É por isso que as personagens de Prazer são intensas, animadas por uma força que, a cada instante corre o risco de se esvair e que, por isso mesmo, impõe o movimento e a ânsia. É por isso, também, que a dança ocupa um sentido importante na peça. Ela surge em momentos – como também as ocasiões em que os amigos se reúnem para comer – em que um pacto entre a gravidade e a graça é conseguido, e se torna possível habitar o presente. Uma ação com o outro e para além das palavras, que retoma o banho de mangueira da infância.

A morte e mais ainda o medo da morte são o baixo-contínuo de Prazer. Trata-se da luta do prazer contra a morte. Todos sabem que, no final, a morte vencerá. Ela não precisa vencer antes da hora, é disso que se trata. A morte que vence antes do tempo é a morte em vida, e seu representante maior, o “medo que esteriliza os abraços”, como disse uma vez Drummond. Por que “prazer” e não “angústia” como nome da peça? Quero chamar de angústia a condição humana fundamental de fragilidade diante do corpo, da dúvida face ao sentido dos próprios projetos de vida e da incerteza quanto aos afetos dos outros.

As crianças, os jovens, os idosos, todos sentem angústia.

Em uma cultura em que o prazer se tornou uma obrigação, a angústia não é bem-vinda.

Segundo essa visão de mundo, ninguém deveria se mostrar triste. Seria um desperdício de tempo, seria um desperdício de prazer.

Porém... como lembra o subtítulo de um filme de Fassbinder, “a felicidade nem sempre é divertida”.

A graça é inseparável da gravidade. A dança é a expressão visível disso.

A repressão social da angústia e da tristeza gera nas pessoas obrigadas a se mostrarem sempre felizes uma infelicidade adicional, que talvez seja mais dura hoje em dia do que em qualquer outra época.

Os personagens de Prazer parecem existir no momento presente (ou muito recente) da nossa história, um tempo que veio depois do tempo em que quase tudo no país era visivelmente muito infeliz e as pessoas não precisavam esconder isso de si mesmas e dos outros. Eles espelham a dificuldade do momento presente, em que as infelicidades se acumulam de um modo difuso, se espalham, mas são entendidas como defeito individual ou circunstância disfuncional a ser resolvida tecnicamente (com remédios, ou com mais prisões) e desligadas da corrente da vida.

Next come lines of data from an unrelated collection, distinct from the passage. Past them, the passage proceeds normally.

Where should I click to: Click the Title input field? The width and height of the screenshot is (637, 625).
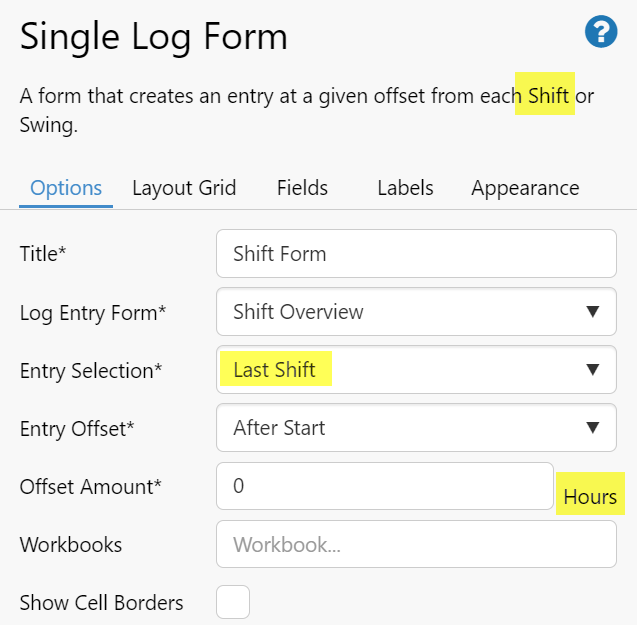[x=416, y=254]
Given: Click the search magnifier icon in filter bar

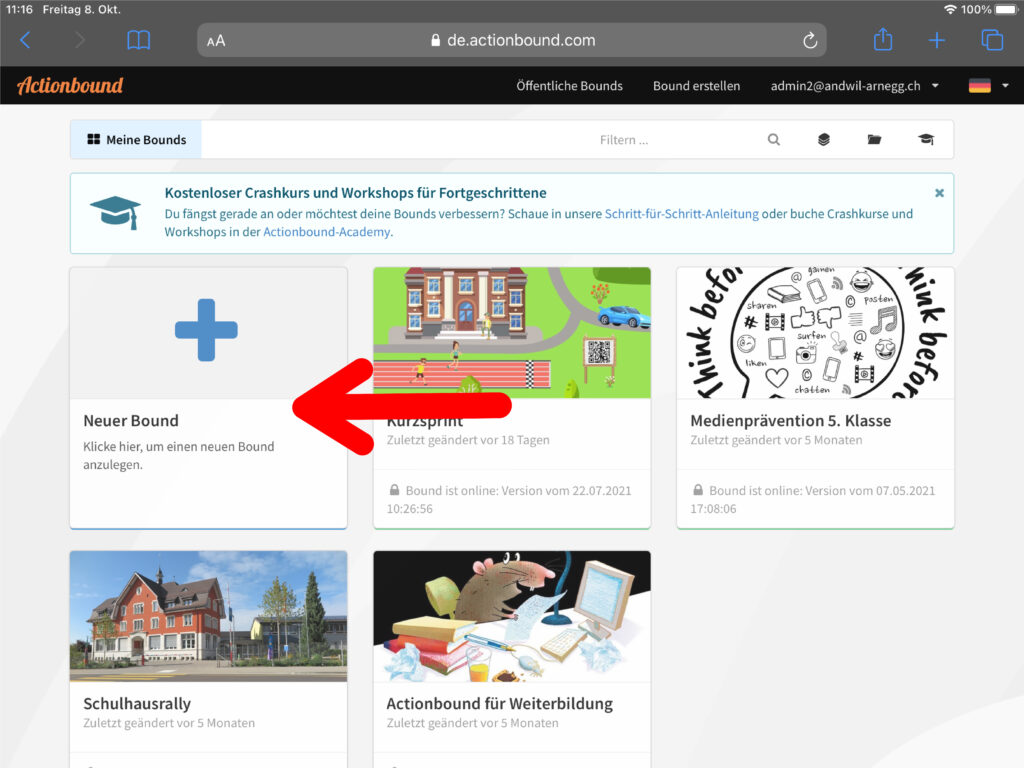Looking at the screenshot, I should tap(773, 140).
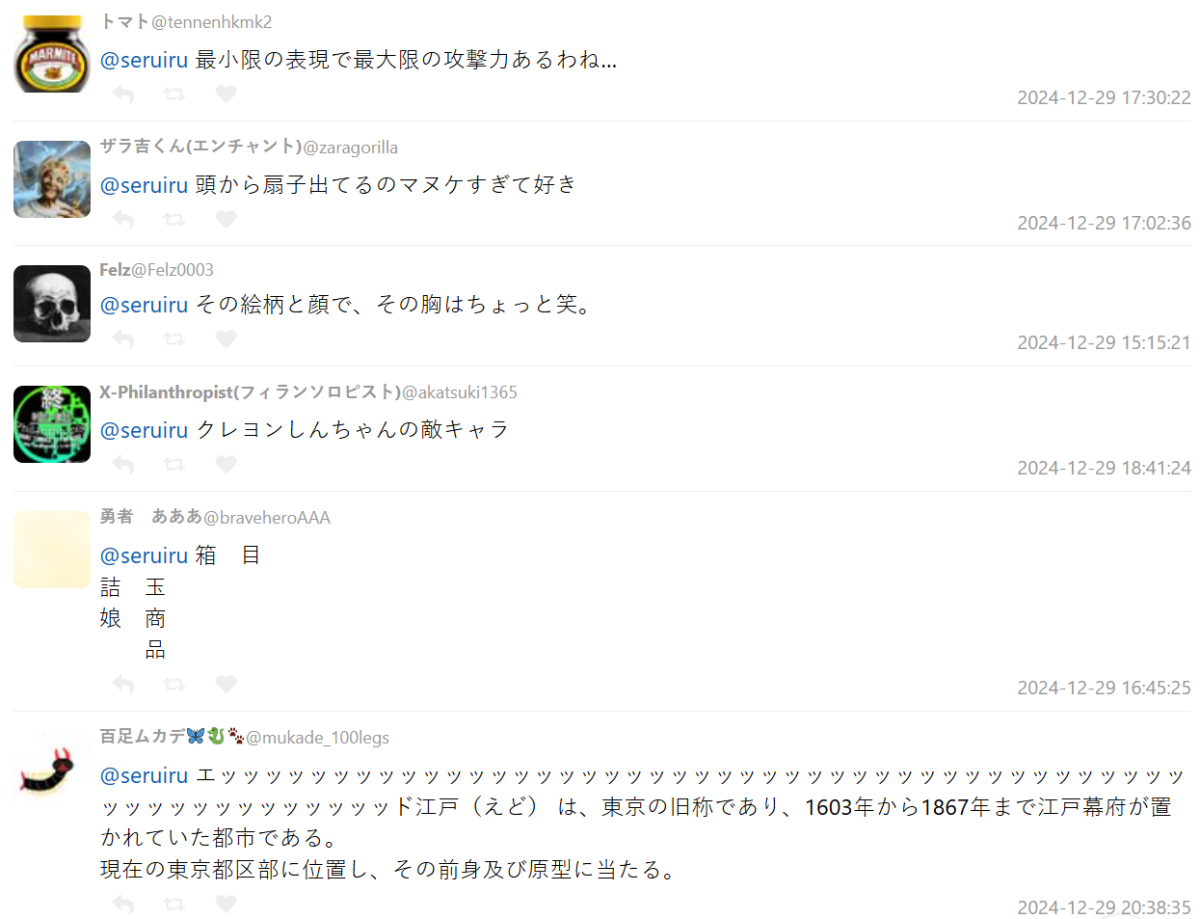The image size is (1200, 919).
Task: Open the @seruiru mention in Felz's tweet
Action: point(144,305)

Talvez a aposta do título por Prazer e não Angústia seja porque a vida é “disfuncional”, ou melhor, que ela não se esgota na função. E o prazer não se desliga da angústia. A aposta no prazer é uma aposta estética, ética e política. O prazer recusa a obrigação do prazer. O prazer recusa a obrigação de formas de satisfação definidas previamente. O prazer recusa a ordem que se legitima não por ser a mais justa, mas a mais antiga.

Prazer propõe ao espectador um pacto com o presente: não se desligar da corrente da vida. Sentir o gosto, mastigar e comer o medo e a tristeza. Antes que estejamos todos sozinhos, sufocados por poderes estranhos a nós e mortos em vida.

Douglas Garcia Alves Júnior é doutor em filosofia pela UFMG, professor do Departamento de Filosofia da Universidade Federal de Ouro Preto e autor de Depois de Auschwitz: a questão do anti-semitismo em Theodor W. Adorno.